Exercise details:
Copy every one of the entries below word for word, line by line.

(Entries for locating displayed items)
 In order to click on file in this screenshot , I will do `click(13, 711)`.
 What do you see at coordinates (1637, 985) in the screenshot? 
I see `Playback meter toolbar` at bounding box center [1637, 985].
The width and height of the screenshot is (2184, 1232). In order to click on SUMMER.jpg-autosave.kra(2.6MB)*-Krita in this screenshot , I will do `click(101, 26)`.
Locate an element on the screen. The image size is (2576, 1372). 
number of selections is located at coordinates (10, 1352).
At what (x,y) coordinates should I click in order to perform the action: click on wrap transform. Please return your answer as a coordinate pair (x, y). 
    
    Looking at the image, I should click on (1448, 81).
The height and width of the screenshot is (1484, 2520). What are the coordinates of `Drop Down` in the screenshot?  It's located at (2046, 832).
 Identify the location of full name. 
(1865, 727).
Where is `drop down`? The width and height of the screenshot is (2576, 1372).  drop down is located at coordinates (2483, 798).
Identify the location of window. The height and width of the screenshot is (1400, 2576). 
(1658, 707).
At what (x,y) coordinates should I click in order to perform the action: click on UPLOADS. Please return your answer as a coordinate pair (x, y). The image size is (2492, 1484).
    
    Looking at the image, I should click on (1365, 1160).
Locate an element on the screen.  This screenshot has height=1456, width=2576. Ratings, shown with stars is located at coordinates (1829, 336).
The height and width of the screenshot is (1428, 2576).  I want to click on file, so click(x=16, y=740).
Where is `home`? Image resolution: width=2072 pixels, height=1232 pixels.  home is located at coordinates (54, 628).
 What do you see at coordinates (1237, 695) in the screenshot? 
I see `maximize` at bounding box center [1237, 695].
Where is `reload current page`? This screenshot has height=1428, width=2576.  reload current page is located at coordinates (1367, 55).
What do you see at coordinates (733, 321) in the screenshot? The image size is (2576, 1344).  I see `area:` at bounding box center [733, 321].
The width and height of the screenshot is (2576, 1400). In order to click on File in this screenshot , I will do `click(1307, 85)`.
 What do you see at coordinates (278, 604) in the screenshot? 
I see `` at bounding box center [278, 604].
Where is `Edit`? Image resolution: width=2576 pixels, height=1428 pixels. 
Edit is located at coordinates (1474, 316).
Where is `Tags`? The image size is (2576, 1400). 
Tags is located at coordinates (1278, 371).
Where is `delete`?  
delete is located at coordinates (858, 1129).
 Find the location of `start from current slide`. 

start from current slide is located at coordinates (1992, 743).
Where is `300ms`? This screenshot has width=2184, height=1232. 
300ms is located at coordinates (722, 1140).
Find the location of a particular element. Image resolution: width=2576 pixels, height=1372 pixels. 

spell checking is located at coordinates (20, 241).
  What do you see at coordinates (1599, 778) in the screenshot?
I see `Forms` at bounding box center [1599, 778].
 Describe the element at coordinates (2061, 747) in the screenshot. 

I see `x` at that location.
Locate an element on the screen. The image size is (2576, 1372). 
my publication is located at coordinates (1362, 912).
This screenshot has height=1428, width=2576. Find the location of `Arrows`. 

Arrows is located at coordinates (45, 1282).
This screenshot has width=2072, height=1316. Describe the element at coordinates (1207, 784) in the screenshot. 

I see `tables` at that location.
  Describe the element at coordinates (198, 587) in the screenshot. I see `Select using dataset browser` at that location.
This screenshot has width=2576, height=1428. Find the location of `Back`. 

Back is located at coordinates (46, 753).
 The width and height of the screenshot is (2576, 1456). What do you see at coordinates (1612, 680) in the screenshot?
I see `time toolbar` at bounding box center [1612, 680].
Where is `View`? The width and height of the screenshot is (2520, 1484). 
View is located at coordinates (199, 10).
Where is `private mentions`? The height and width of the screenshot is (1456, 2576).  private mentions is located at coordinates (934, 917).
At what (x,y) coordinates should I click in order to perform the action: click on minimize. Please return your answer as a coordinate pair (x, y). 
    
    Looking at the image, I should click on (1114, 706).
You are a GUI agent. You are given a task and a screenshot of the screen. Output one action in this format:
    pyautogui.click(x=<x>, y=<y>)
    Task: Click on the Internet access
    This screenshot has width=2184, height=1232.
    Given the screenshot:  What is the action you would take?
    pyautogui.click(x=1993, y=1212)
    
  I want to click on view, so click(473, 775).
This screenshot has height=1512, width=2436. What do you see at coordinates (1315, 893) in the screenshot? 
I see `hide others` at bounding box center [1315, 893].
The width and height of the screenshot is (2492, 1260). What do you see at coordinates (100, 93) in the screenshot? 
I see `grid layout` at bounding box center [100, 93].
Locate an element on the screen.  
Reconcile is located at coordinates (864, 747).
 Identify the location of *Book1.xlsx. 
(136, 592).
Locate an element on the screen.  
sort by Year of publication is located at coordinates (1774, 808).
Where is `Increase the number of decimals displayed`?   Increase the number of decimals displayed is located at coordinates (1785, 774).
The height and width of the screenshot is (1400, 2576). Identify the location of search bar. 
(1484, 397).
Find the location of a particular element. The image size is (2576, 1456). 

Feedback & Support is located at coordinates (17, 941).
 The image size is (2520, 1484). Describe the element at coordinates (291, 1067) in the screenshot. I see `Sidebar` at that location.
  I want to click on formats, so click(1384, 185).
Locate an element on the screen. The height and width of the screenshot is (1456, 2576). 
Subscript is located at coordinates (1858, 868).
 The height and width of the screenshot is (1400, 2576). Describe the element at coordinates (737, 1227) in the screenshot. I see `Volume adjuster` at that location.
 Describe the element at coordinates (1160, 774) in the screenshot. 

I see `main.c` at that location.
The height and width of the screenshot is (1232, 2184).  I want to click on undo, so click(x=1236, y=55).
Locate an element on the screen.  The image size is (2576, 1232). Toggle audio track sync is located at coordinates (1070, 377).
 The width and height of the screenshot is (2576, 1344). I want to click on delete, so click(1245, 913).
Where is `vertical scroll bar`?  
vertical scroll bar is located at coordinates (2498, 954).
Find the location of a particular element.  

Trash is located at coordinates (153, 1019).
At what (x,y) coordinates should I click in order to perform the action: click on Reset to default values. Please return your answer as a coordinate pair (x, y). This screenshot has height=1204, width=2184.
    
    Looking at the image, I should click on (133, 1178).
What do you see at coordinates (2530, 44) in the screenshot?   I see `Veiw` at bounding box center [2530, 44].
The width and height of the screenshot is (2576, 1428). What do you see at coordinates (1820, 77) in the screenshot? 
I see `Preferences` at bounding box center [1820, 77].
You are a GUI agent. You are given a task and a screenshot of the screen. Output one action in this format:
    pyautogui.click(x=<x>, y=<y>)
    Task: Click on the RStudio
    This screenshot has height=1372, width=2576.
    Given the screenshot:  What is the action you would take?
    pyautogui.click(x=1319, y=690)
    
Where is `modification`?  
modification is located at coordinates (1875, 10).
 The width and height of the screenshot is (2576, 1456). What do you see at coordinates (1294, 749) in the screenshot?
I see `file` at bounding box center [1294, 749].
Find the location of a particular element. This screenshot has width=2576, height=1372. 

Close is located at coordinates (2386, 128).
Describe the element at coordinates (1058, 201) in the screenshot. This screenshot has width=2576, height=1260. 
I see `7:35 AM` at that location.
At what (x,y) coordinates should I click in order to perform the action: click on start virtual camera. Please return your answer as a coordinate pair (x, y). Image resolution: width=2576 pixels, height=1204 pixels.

Result for this task:
 In order to click on file in this screenshot , I will do `click(13, 711)`.
 What do you see at coordinates (1637, 985) in the screenshot? 
I see `Playback meter toolbar` at bounding box center [1637, 985].
The width and height of the screenshot is (2184, 1232). In order to click on SUMMER.jpg-autosave.kra(2.6MB)*-Krita in this screenshot , I will do `click(101, 26)`.
Locate an element on the screen. The image size is (2576, 1372). 
number of selections is located at coordinates (10, 1352).
At what (x,y) coordinates should I click in order to perform the action: click on wrap transform. Please return your answer as a coordinate pair (x, y). 
    
    Looking at the image, I should click on (1448, 81).
The height and width of the screenshot is (1484, 2520). What are the coordinates of `Drop Down` in the screenshot?  It's located at (2046, 832).
 Identify the location of full name. 
(1865, 727).
Where is `drop down`? The width and height of the screenshot is (2576, 1372).  drop down is located at coordinates (2483, 798).
Identify the location of window. The height and width of the screenshot is (1400, 2576). 
(1658, 707).
At what (x,y) coordinates should I click in order to perform the action: click on UPLOADS. Please return your answer as a coordinate pair (x, y). The image size is (2492, 1484).
    
    Looking at the image, I should click on (1365, 1160).
Locate an element on the screen.  This screenshot has height=1456, width=2576. Ratings, shown with stars is located at coordinates (1829, 336).
The height and width of the screenshot is (1428, 2576).  I want to click on file, so click(x=16, y=740).
Where is `home`? Image resolution: width=2072 pixels, height=1232 pixels.  home is located at coordinates (54, 628).
 What do you see at coordinates (1237, 695) in the screenshot? 
I see `maximize` at bounding box center [1237, 695].
Where is `reload current page`? This screenshot has height=1428, width=2576.  reload current page is located at coordinates (1367, 55).
What do you see at coordinates (733, 321) in the screenshot? The image size is (2576, 1344).  I see `area:` at bounding box center [733, 321].
The width and height of the screenshot is (2576, 1400). In order to click on File in this screenshot , I will do `click(1307, 85)`.
 What do you see at coordinates (278, 604) in the screenshot? 
I see `` at bounding box center [278, 604].
Where is `Edit`? Image resolution: width=2576 pixels, height=1428 pixels. 
Edit is located at coordinates (1474, 316).
Where is `Tags`? The image size is (2576, 1400). 
Tags is located at coordinates (1278, 371).
Where is `delete`?  
delete is located at coordinates (858, 1129).
 Find the location of `start from current slide`. 

start from current slide is located at coordinates (1992, 743).
Where is `300ms`? This screenshot has width=2184, height=1232. 
300ms is located at coordinates (722, 1140).
Find the location of a particular element. Image resolution: width=2576 pixels, height=1372 pixels. 

spell checking is located at coordinates (20, 241).
  What do you see at coordinates (1599, 778) in the screenshot?
I see `Forms` at bounding box center [1599, 778].
 Describe the element at coordinates (2061, 747) in the screenshot. 

I see `x` at that location.
Locate an element on the screen. The image size is (2576, 1372). 
my publication is located at coordinates (1362, 912).
This screenshot has height=1428, width=2576. Find the location of `Arrows`. 

Arrows is located at coordinates (45, 1282).
This screenshot has width=2072, height=1316. Describe the element at coordinates (1207, 784) in the screenshot. 

I see `tables` at that location.
  Describe the element at coordinates (198, 587) in the screenshot. I see `Select using dataset browser` at that location.
This screenshot has width=2576, height=1428. Find the location of `Back`. 

Back is located at coordinates (46, 753).
 The width and height of the screenshot is (2576, 1456). What do you see at coordinates (1612, 680) in the screenshot?
I see `time toolbar` at bounding box center [1612, 680].
Where is `View`? The width and height of the screenshot is (2520, 1484). 
View is located at coordinates (199, 10).
Where is `private mentions`? The height and width of the screenshot is (1456, 2576).  private mentions is located at coordinates (934, 917).
At what (x,y) coordinates should I click in order to perform the action: click on minimize. Please return your answer as a coordinate pair (x, y). 
    
    Looking at the image, I should click on (1114, 706).
You are a GUI agent. You are given a task and a screenshot of the screen. Output one action in this format:
    pyautogui.click(x=<x>, y=<y>)
    Task: Click on the Internet access
    This screenshot has width=2184, height=1232.
    Given the screenshot:  What is the action you would take?
    pyautogui.click(x=1993, y=1212)
    
  I want to click on view, so click(473, 775).
This screenshot has height=1512, width=2436. What do you see at coordinates (1315, 893) in the screenshot? 
I see `hide others` at bounding box center [1315, 893].
The width and height of the screenshot is (2492, 1260). What do you see at coordinates (100, 93) in the screenshot? 
I see `grid layout` at bounding box center [100, 93].
Locate an element on the screen.  
Reconcile is located at coordinates (864, 747).
 Identify the location of *Book1.xlsx. 
(136, 592).
Locate an element on the screen.  
sort by Year of publication is located at coordinates (1774, 808).
Where is `Increase the number of decimals displayed`?   Increase the number of decimals displayed is located at coordinates (1785, 774).
The height and width of the screenshot is (1400, 2576). Identify the location of search bar. 
(1484, 397).
Find the location of a particular element. The image size is (2576, 1456). 

Feedback & Support is located at coordinates (17, 941).
 The image size is (2520, 1484). Describe the element at coordinates (291, 1067) in the screenshot. I see `Sidebar` at that location.
  I want to click on formats, so click(1384, 185).
Locate an element on the screen. The height and width of the screenshot is (1456, 2576). 
Subscript is located at coordinates (1858, 868).
 The height and width of the screenshot is (1400, 2576). Describe the element at coordinates (737, 1227) in the screenshot. I see `Volume adjuster` at that location.
 Describe the element at coordinates (1160, 774) in the screenshot. 

I see `main.c` at that location.
The height and width of the screenshot is (1232, 2184).  I want to click on undo, so click(x=1236, y=55).
Locate an element on the screen.  The image size is (2576, 1232). Toggle audio track sync is located at coordinates (1070, 377).
 The width and height of the screenshot is (2576, 1344). I want to click on delete, so click(1245, 913).
Where is `vertical scroll bar`?  
vertical scroll bar is located at coordinates (2498, 954).
Find the location of a particular element.  

Trash is located at coordinates (153, 1019).
At what (x,y) coordinates should I click in order to perform the action: click on Reset to default values. Please return your answer as a coordinate pair (x, y). This screenshot has height=1204, width=2184.
    
    Looking at the image, I should click on (133, 1178).
What do you see at coordinates (2530, 44) in the screenshot?   I see `Veiw` at bounding box center [2530, 44].
The width and height of the screenshot is (2576, 1428). What do you see at coordinates (1820, 77) in the screenshot? 
I see `Preferences` at bounding box center [1820, 77].
You are a GUI agent. You are given a task and a screenshot of the screen. Output one action in this format:
    pyautogui.click(x=<x>, y=<y>)
    Task: Click on the RStudio
    This screenshot has height=1372, width=2576.
    Given the screenshot:  What is the action you would take?
    pyautogui.click(x=1319, y=690)
    
Where is `modification`?  
modification is located at coordinates (1875, 10).
 The width and height of the screenshot is (2576, 1456). What do you see at coordinates (1294, 749) in the screenshot?
I see `file` at bounding box center [1294, 749].
Find the location of a particular element. This screenshot has width=2576, height=1372. 

Close is located at coordinates (2386, 128).
Describe the element at coordinates (1058, 201) in the screenshot. This screenshot has width=2576, height=1260. 
I see `7:35 AM` at that location.
At what (x,y) coordinates should I click in order to perform the action: click on start virtual camera. Please return your answer as a coordinate pair (x, y). Image resolution: width=2576 pixels, height=1204 pixels.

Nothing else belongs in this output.